[Directions]
Rewrite the records below as a Markdown table with a "No." column holding the row number and a "Text" column holding the line, leaving out blank lines.

━━ Records for the exercise ━━

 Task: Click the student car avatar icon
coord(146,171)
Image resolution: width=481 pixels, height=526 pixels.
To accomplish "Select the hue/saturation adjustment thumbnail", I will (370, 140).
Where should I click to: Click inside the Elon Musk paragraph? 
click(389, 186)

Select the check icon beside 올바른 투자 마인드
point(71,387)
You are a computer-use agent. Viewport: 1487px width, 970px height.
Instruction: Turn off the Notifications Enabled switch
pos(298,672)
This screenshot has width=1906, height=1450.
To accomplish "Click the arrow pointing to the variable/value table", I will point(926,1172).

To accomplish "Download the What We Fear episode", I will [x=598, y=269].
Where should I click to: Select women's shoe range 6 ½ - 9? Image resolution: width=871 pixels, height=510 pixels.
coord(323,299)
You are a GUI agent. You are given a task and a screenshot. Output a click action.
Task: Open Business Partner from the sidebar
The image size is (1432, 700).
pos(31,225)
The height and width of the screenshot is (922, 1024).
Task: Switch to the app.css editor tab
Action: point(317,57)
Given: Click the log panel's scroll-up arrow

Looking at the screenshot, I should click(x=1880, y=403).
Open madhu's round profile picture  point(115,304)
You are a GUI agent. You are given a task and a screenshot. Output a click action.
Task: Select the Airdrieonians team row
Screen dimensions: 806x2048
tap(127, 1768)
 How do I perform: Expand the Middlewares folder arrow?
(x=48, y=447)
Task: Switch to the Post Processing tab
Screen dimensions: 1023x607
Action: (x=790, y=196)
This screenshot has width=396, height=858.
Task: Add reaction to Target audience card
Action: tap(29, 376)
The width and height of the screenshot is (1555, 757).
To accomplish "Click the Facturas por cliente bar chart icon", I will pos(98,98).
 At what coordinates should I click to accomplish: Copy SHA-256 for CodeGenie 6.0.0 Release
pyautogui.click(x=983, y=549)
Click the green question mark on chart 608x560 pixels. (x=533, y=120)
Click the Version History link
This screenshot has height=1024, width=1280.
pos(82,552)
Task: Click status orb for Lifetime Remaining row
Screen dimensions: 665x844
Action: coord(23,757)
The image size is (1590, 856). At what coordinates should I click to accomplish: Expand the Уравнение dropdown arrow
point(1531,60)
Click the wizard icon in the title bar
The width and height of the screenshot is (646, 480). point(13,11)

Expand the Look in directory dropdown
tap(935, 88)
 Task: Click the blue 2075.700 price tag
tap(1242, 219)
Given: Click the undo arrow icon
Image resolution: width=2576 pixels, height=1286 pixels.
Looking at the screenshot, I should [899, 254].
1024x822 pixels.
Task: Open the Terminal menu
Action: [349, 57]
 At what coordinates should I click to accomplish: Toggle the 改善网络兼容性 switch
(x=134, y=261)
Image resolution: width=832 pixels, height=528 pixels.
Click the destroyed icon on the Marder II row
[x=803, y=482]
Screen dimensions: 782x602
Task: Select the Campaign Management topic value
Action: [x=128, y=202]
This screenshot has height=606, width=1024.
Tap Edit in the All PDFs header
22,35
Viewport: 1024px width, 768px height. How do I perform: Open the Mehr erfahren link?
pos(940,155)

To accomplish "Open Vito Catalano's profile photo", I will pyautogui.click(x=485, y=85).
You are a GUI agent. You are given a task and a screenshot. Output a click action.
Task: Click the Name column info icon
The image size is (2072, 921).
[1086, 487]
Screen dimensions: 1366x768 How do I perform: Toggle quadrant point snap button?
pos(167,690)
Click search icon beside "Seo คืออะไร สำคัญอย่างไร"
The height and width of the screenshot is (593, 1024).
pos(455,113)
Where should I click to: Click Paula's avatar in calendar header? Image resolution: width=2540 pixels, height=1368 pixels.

━━━

[Result below]
| No. | Text |
|---|---|
| 1 |  Task: Click the student car avatar icon |
| 2 | coord(146,171) |
| 3 | Image resolution: width=481 pixels, height=526 pixels. |
| 4 | To accomplish "Select the hue/saturation adjustment thumbnail", I will (370, 140). |
| 5 | Where should I click to: Click inside the Elon Musk paragraph?  |
| 6 | click(389, 186) |
| 7 | Select the check icon beside 올바른 투자 마인드 |
| 8 | point(71,387) |
| 9 | You are a computer-use agent. Viewport: 1487px width, 970px height. |
| 10 | Instruction: Turn off the Notifications Enabled switch |
| 11 | pos(298,672) |
| 12 | This screenshot has width=1906, height=1450. |
| 13 | To accomplish "Click the arrow pointing to the variable/value table", I will point(926,1172). |
| 14 | To accomplish "Download the What We Fear episode", I will [x=598, y=269]. |
| 15 | Where should I click to: Select women's shoe range 6 ½ - 9? Image resolution: width=871 pixels, height=510 pixels. |
| 16 | coord(323,299) |
| 17 | You are a GUI agent. You are given a task and a screenshot. Output a click action. |
| 18 | Task: Open Business Partner from the sidebar |
| 19 | The image size is (1432, 700). |
| 20 | pos(31,225) |
| 21 | The height and width of the screenshot is (922, 1024). |
| 22 | Task: Switch to the app.css editor tab |
| 23 | Action: point(317,57) |
| 24 | Given: Click the log panel's scroll-up arrow |
| 25 | Looking at the screenshot, I should click(x=1880, y=403). |
| 26 | Open madhu's round profile picture  point(115,304) |
| 27 | You are a GUI agent. You are given a task and a screenshot. Output a click action. |
| 28 | Task: Select the Airdrieonians team row |
| 29 | Screen dimensions: 806x2048 |
| 30 | tap(127, 1768) |
| 31 |  How do I perform: Expand the Middlewares folder arrow? |
| 32 | (x=48, y=447) |
| 33 | Task: Switch to the Post Processing tab |
| 34 | Screen dimensions: 1023x607 |
| 35 | Action: (x=790, y=196) |
| 36 | This screenshot has width=396, height=858. |
| 37 | Task: Add reaction to Target audience card |
| 38 | Action: tap(29, 376) |
| 39 | The width and height of the screenshot is (1555, 757). |
| 40 | To accomplish "Click the Facturas por cliente bar chart icon", I will pos(98,98). |
| 41 |  At what coordinates should I click to accomplish: Copy SHA-256 for CodeGenie 6.0.0 Release |
| 42 | pyautogui.click(x=983, y=549) |
| 43 | Click the green question mark on chart 608x560 pixels. (x=533, y=120) |
| 44 | Click the Version History link |
| 45 | This screenshot has height=1024, width=1280. |
| 46 | pos(82,552) |
| 47 | Task: Click status orb for Lifetime Remaining row |
| 48 | Screen dimensions: 665x844 |
| 49 | Action: coord(23,757) |
| 50 | The image size is (1590, 856). At what coordinates should I click to accomplish: Expand the Уравнение dropdown arrow |
| 51 | point(1531,60) |
| 52 | Click the wizard icon in the title bar |
| 53 | The width and height of the screenshot is (646, 480). point(13,11) |
| 54 | Expand the Look in directory dropdown |
| 55 | tap(935, 88) |
| 56 |  Task: Click the blue 2075.700 price tag |
| 57 | tap(1242, 219) |
| 58 | Given: Click the undo arrow icon |
| 59 | Image resolution: width=2576 pixels, height=1286 pixels. |
| 60 | Looking at the screenshot, I should [899, 254]. |
| 61 | 1024x822 pixels. |
| 62 | Task: Open the Terminal menu |
| 63 | Action: [349, 57] |
| 64 |  At what coordinates should I click to accomplish: Toggle the 改善网络兼容性 switch |
| 65 | (x=134, y=261) |
| 66 | Image resolution: width=832 pixels, height=528 pixels. |
| 67 | Click the destroyed icon on the Marder II row |
| 68 | [x=803, y=482] |
| 69 | Screen dimensions: 782x602 |
| 70 | Task: Select the Campaign Management topic value |
| 71 | Action: [x=128, y=202] |
| 72 | This screenshot has height=606, width=1024. |
| 73 | Tap Edit in the All PDFs header |
| 74 | 22,35 |
| 75 | Viewport: 1024px width, 768px height. How do I perform: Open the Mehr erfahren link? |
| 76 | pos(940,155) |
| 77 | To accomplish "Open Vito Catalano's profile photo", I will pyautogui.click(x=485, y=85). |
| 78 | You are a GUI agent. You are given a task and a screenshot. Output a click action. |
| 79 | Task: Click the Name column info icon |
| 80 | The image size is (2072, 921). |
| 81 | [1086, 487] |
| 82 | Screen dimensions: 1366x768 How do I perform: Toggle quadrant point snap button? |
| 83 | pos(167,690) |
| 84 | Click search icon beside "Seo คืออะไร สำคัญอย่างไร" |
| 85 | The height and width of the screenshot is (593, 1024). |
| 86 | pos(455,113) |
| 87 | Where should I click to: Click Paula's avatar in calendar header? Image resolution: width=2540 pixels, height=1368 pixels. |